▶ AIM OF THE TASK
Every line below needs to be returned exactly as written.

Items from a data source
##############################
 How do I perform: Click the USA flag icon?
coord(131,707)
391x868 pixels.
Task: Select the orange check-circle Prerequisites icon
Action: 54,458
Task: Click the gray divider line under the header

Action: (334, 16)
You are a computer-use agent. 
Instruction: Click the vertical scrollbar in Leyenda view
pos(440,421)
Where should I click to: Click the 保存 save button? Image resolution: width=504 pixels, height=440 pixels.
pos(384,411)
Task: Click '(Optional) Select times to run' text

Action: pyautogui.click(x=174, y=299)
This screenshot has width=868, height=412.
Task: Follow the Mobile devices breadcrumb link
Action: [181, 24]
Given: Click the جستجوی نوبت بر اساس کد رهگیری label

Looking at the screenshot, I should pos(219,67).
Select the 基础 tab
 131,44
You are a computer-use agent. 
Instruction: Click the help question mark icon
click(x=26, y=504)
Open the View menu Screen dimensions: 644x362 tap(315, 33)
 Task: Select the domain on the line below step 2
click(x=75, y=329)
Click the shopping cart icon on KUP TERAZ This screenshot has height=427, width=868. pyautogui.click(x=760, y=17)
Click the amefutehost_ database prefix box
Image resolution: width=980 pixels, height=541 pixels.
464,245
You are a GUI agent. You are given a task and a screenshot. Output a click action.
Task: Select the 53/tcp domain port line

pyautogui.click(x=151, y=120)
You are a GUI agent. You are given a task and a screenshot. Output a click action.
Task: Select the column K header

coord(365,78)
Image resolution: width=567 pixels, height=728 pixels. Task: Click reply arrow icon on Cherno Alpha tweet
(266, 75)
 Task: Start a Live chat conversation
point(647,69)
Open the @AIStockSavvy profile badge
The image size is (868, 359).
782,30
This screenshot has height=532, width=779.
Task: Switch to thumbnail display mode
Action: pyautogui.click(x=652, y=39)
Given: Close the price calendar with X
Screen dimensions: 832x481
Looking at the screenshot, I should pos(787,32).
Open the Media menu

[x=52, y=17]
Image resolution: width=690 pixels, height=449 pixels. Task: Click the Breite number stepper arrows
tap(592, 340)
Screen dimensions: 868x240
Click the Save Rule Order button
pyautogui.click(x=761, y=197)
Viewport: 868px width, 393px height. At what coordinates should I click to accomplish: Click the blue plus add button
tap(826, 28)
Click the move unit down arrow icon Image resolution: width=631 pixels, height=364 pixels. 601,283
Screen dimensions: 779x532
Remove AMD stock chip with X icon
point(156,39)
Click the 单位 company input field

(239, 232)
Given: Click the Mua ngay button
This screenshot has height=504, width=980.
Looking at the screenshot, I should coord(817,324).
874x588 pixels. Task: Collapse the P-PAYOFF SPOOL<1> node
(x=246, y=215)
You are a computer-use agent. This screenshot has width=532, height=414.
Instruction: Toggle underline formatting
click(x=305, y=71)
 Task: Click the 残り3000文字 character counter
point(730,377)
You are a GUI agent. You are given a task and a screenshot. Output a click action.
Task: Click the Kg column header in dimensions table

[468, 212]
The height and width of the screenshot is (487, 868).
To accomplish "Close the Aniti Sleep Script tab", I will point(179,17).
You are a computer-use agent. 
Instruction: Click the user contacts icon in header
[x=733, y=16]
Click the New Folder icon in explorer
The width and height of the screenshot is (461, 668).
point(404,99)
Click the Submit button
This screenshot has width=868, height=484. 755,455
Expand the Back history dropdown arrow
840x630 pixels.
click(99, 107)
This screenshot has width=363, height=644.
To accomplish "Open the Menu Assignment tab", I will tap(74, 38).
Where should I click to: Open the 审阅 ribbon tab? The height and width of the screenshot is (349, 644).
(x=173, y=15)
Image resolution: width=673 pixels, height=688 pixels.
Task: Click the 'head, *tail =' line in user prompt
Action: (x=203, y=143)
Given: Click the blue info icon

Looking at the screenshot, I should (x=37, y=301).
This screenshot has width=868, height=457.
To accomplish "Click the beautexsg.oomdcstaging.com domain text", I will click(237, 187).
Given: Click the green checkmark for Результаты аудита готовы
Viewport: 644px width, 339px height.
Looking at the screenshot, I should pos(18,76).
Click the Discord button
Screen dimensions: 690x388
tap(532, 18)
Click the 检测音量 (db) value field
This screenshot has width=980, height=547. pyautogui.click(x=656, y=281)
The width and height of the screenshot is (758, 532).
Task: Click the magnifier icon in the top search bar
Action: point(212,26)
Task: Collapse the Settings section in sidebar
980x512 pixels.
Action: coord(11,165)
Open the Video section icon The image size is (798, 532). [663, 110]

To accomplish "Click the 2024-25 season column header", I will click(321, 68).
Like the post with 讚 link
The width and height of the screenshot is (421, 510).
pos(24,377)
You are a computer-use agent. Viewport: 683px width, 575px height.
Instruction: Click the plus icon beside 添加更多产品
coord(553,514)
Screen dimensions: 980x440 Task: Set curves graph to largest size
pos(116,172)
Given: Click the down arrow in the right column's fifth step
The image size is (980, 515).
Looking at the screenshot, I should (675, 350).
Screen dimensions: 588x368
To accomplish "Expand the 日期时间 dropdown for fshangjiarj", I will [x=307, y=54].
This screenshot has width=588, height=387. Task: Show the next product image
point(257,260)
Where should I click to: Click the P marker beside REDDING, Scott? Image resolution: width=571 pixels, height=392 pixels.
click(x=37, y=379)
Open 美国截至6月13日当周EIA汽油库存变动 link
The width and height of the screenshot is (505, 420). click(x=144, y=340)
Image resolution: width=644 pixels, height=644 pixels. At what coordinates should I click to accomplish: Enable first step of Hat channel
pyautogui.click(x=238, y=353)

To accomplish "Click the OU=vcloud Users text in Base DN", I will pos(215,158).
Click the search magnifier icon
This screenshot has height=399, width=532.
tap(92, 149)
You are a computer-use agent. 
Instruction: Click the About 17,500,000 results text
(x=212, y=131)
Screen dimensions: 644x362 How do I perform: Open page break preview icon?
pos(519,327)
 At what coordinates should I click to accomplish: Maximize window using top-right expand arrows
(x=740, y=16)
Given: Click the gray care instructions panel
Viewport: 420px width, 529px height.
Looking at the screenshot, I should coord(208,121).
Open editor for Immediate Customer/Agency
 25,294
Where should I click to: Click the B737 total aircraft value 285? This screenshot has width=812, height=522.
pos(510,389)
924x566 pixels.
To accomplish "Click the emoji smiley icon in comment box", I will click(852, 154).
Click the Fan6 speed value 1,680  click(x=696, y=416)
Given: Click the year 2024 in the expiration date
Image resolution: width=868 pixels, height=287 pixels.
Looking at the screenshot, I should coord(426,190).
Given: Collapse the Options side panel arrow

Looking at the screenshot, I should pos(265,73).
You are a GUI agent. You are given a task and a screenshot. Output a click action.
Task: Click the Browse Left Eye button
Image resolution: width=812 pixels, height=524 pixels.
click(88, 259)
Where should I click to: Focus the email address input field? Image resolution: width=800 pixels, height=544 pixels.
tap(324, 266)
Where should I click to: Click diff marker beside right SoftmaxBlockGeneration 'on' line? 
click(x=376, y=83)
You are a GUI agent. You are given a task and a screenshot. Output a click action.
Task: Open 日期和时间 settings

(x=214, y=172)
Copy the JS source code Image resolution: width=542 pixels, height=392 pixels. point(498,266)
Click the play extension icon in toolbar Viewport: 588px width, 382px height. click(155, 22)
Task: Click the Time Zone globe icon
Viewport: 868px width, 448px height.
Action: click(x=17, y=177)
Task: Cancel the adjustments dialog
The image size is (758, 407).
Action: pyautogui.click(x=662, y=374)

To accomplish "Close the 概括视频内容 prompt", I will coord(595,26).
##############################
▶ YOUR SOLUTION
 How do I perform: Click the USA flag icon?
coord(131,707)
391x868 pixels.
Task: Select the orange check-circle Prerequisites icon
Action: 54,458
Task: Click the gray divider line under the header

Action: (334, 16)
You are a computer-use agent. 
Instruction: Click the vertical scrollbar in Leyenda view
pos(440,421)
Where should I click to: Click the 保存 save button? Image resolution: width=504 pixels, height=440 pixels.
pos(384,411)
Task: Click '(Optional) Select times to run' text

Action: pyautogui.click(x=174, y=299)
This screenshot has width=868, height=412.
Task: Follow the Mobile devices breadcrumb link
Action: [181, 24]
Given: Click the جستجوی نوبت بر اساس کد رهگیری label

Looking at the screenshot, I should pos(219,67).
Select the 基础 tab
 131,44
You are a computer-use agent. 
Instruction: Click the help question mark icon
click(x=26, y=504)
Open the View menu Screen dimensions: 644x362 tap(315, 33)
 Task: Select the domain on the line below step 2
click(x=75, y=329)
Click the shopping cart icon on KUP TERAZ This screenshot has height=427, width=868. pyautogui.click(x=760, y=17)
Click the amefutehost_ database prefix box
Image resolution: width=980 pixels, height=541 pixels.
464,245
You are a GUI agent. You are given a task and a screenshot. Output a click action.
Task: Select the 53/tcp domain port line

pyautogui.click(x=151, y=120)
You are a GUI agent. You are given a task and a screenshot. Output a click action.
Task: Select the column K header

coord(365,78)
Image resolution: width=567 pixels, height=728 pixels. Task: Click reply arrow icon on Cherno Alpha tweet
(266, 75)
 Task: Start a Live chat conversation
point(647,69)
Open the @AIStockSavvy profile badge
The image size is (868, 359).
782,30
This screenshot has height=532, width=779.
Task: Switch to thumbnail display mode
Action: pyautogui.click(x=652, y=39)
Given: Close the price calendar with X
Screen dimensions: 832x481
Looking at the screenshot, I should pos(787,32).
Open the Media menu

[x=52, y=17]
Image resolution: width=690 pixels, height=449 pixels. Task: Click the Breite number stepper arrows
tap(592, 340)
Screen dimensions: 868x240
Click the Save Rule Order button
pyautogui.click(x=761, y=197)
Viewport: 868px width, 393px height. At what coordinates should I click to accomplish: Click the blue plus add button
tap(826, 28)
Click the move unit down arrow icon Image resolution: width=631 pixels, height=364 pixels. 601,283
Screen dimensions: 779x532
Remove AMD stock chip with X icon
point(156,39)
Click the 单位 company input field

(239, 232)
Given: Click the Mua ngay button
This screenshot has height=504, width=980.
Looking at the screenshot, I should coord(817,324).
874x588 pixels. Task: Collapse the P-PAYOFF SPOOL<1> node
(x=246, y=215)
You are a computer-use agent. This screenshot has width=532, height=414.
Instruction: Toggle underline formatting
click(x=305, y=71)
 Task: Click the 残り3000文字 character counter
point(730,377)
You are a GUI agent. You are given a task and a screenshot. Output a click action.
Task: Click the Kg column header in dimensions table

[468, 212]
The height and width of the screenshot is (487, 868).
To accomplish "Close the Aniti Sleep Script tab", I will point(179,17).
You are a computer-use agent. 
Instruction: Click the user contacts icon in header
[x=733, y=16]
Click the New Folder icon in explorer
The width and height of the screenshot is (461, 668).
point(404,99)
Click the Submit button
This screenshot has width=868, height=484. 755,455
Expand the Back history dropdown arrow
840x630 pixels.
click(99, 107)
This screenshot has width=363, height=644.
To accomplish "Open the Menu Assignment tab", I will tap(74, 38).
Where should I click to: Open the 审阅 ribbon tab? The height and width of the screenshot is (349, 644).
(x=173, y=15)
Image resolution: width=673 pixels, height=688 pixels.
Task: Click the 'head, *tail =' line in user prompt
Action: (x=203, y=143)
Given: Click the blue info icon

Looking at the screenshot, I should (x=37, y=301).
This screenshot has width=868, height=457.
To accomplish "Click the beautexsg.oomdcstaging.com domain text", I will click(237, 187).
Given: Click the green checkmark for Результаты аудита готовы
Viewport: 644px width, 339px height.
Looking at the screenshot, I should pos(18,76).
Click the Discord button
Screen dimensions: 690x388
tap(532, 18)
Click the 检测音量 (db) value field
This screenshot has width=980, height=547. pyautogui.click(x=656, y=281)
The width and height of the screenshot is (758, 532).
Task: Click the magnifier icon in the top search bar
Action: point(212,26)
Task: Collapse the Settings section in sidebar
980x512 pixels.
Action: coord(11,165)
Open the Video section icon The image size is (798, 532). [663, 110]

To accomplish "Click the 2024-25 season column header", I will click(321, 68).
Like the post with 讚 link
The width and height of the screenshot is (421, 510).
pos(24,377)
You are a computer-use agent. Viewport: 683px width, 575px height.
Instruction: Click the plus icon beside 添加更多产品
coord(553,514)
Screen dimensions: 980x440 Task: Set curves graph to largest size
pos(116,172)
Given: Click the down arrow in the right column's fifth step
The image size is (980, 515).
Looking at the screenshot, I should (675, 350).
Screen dimensions: 588x368
To accomplish "Expand the 日期时间 dropdown for fshangjiarj", I will [x=307, y=54].
This screenshot has width=588, height=387. Task: Show the next product image
point(257,260)
Where should I click to: Click the P marker beside REDDING, Scott? Image resolution: width=571 pixels, height=392 pixels.
click(x=37, y=379)
Open 美国截至6月13日当周EIA汽油库存变动 link
The width and height of the screenshot is (505, 420). click(x=144, y=340)
Image resolution: width=644 pixels, height=644 pixels. At what coordinates should I click to accomplish: Enable first step of Hat channel
pyautogui.click(x=238, y=353)

To accomplish "Click the OU=vcloud Users text in Base DN", I will pos(215,158).
Click the search magnifier icon
This screenshot has height=399, width=532.
tap(92, 149)
You are a computer-use agent. 
Instruction: Click the About 17,500,000 results text
(x=212, y=131)
Screen dimensions: 644x362 How do I perform: Open page break preview icon?
pos(519,327)
 At what coordinates should I click to accomplish: Maximize window using top-right expand arrows
(x=740, y=16)
Given: Click the gray care instructions panel
Viewport: 420px width, 529px height.
Looking at the screenshot, I should coord(208,121).
Open editor for Immediate Customer/Agency
 25,294
Where should I click to: Click the B737 total aircraft value 285? This screenshot has width=812, height=522.
pos(510,389)
924x566 pixels.
To accomplish "Click the emoji smiley icon in comment box", I will click(852, 154).
Click the Fan6 speed value 1,680  click(x=696, y=416)
Given: Click the year 2024 in the expiration date
Image resolution: width=868 pixels, height=287 pixels.
Looking at the screenshot, I should coord(426,190).
Given: Collapse the Options side panel arrow

Looking at the screenshot, I should pos(265,73).
You are a GUI agent. You are given a task and a screenshot. Output a click action.
Task: Click the Browse Left Eye button
Image resolution: width=812 pixels, height=524 pixels.
click(88, 259)
Where should I click to: Focus the email address input field? Image resolution: width=800 pixels, height=544 pixels.
tap(324, 266)
Where should I click to: Click diff marker beside right SoftmaxBlockGeneration 'on' line? 
click(x=376, y=83)
You are a GUI agent. You are given a task and a screenshot. Output a click action.
Task: Open 日期和时间 settings

(x=214, y=172)
Copy the JS source code Image resolution: width=542 pixels, height=392 pixels. point(498,266)
Click the play extension icon in toolbar Viewport: 588px width, 382px height. click(155, 22)
Task: Click the Time Zone globe icon
Viewport: 868px width, 448px height.
Action: click(x=17, y=177)
Task: Cancel the adjustments dialog
The image size is (758, 407).
Action: pyautogui.click(x=662, y=374)

To accomplish "Close the 概括视频内容 prompt", I will coord(595,26).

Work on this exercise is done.